There was also an unconfirmed report that Baker was considering sending a senior aide back to Jordan, where the secretary conferred Monday with King Hussein before coming to Israel. The ostensible purpose of such a trip would be to brief the king on Baker’s talks in Jerusalem and elicit a reaction from him.

But the report also touched off ripples of speculation that Baker might be seeking agreement on a “narrowly based” peace conference involving Israel, Jordan and the Palestinians, but not Syria.

TREES PLANTED FOR BAKER’S MOTHER

The chief obstacle to the proposed wider conference is the dispute between Israel and Syria over its nature and duration.

Syria wants an active U.N. role and insists the conference be an ongoing affair, to which the parties could turn if they hit an impasse.

Baker failed to budge Syrian President Hafez Assad from that position during a six-hour session Sunday in Damascus.
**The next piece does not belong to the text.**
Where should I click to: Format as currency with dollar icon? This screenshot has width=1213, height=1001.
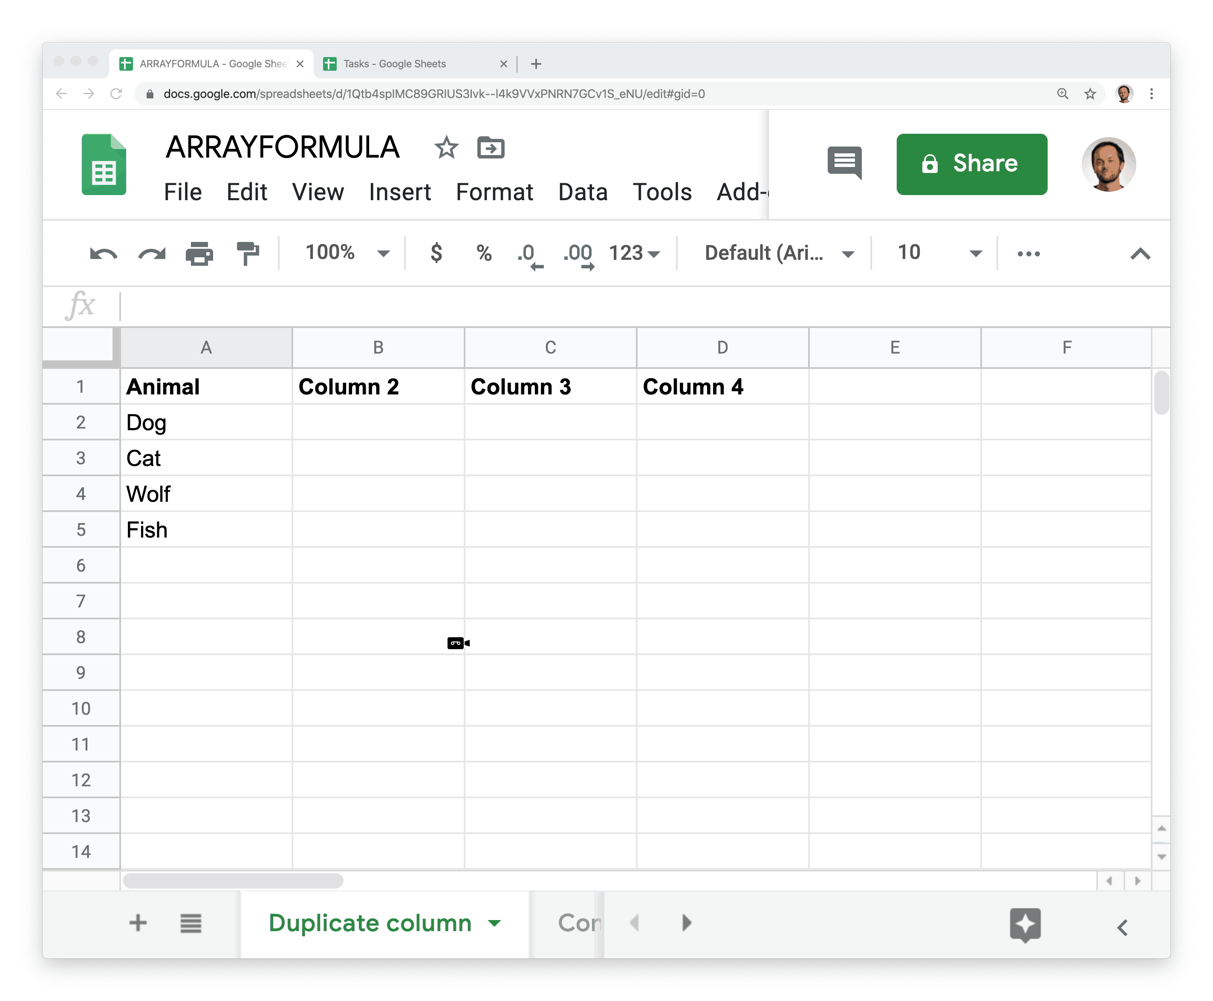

Israel is equally firm against U.N. participation. It demands that the conference, which the United States and the Soviet Union propose to co-host, serve only as a one-time ceremonial opening for parallel direct talks with the Arab states and the Palestinians. It would disband once those talks had begun.
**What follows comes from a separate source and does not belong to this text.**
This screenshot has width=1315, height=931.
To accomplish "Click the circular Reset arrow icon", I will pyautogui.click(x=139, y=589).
American and Israeli aides were reported to be working Wednesday night on a joint document specifying the areas of agreement and points of dispute between the parties.

There now appears to be a chance that Israel will relent on one of the other points of disagreement: a European role in the peace conference, which Jerusalem has so far rejected.

Levy joined the talks with Baker on Wednesday fresh from a meeting the day before in Brussels with the European Community foreign ministers.

He told reporters that Israel would be ready to let the E.C. play a part in the projected peace conference if it agreed to abide by the principles worked out to convene it.

In Brussels, the European ministers on Tuesday offered Israel what would amount to associate status in the E.C. if it accepted E.C. participation in the peace conference.

Whether or not agreement is ultimately reached on that point and others, it was clear that Shamir was doing his utmost Wednesday to make sure that the Baker visit did not turn sour.

Before their first working session Wednesday morning, Shamir handed the secretary of state a Jewish National Fund certificate indicating that 96 trees had been planted in JNF’s American Independence Bicentenary Forest near Jerusalem, in memory of Baker’s mother. She died last month at the age of 96 while the secretary was in Jerusalem.

Baker, deeply touched by the gesture, wrote Shamir a warm note of appreciation during the midday recess in the talks.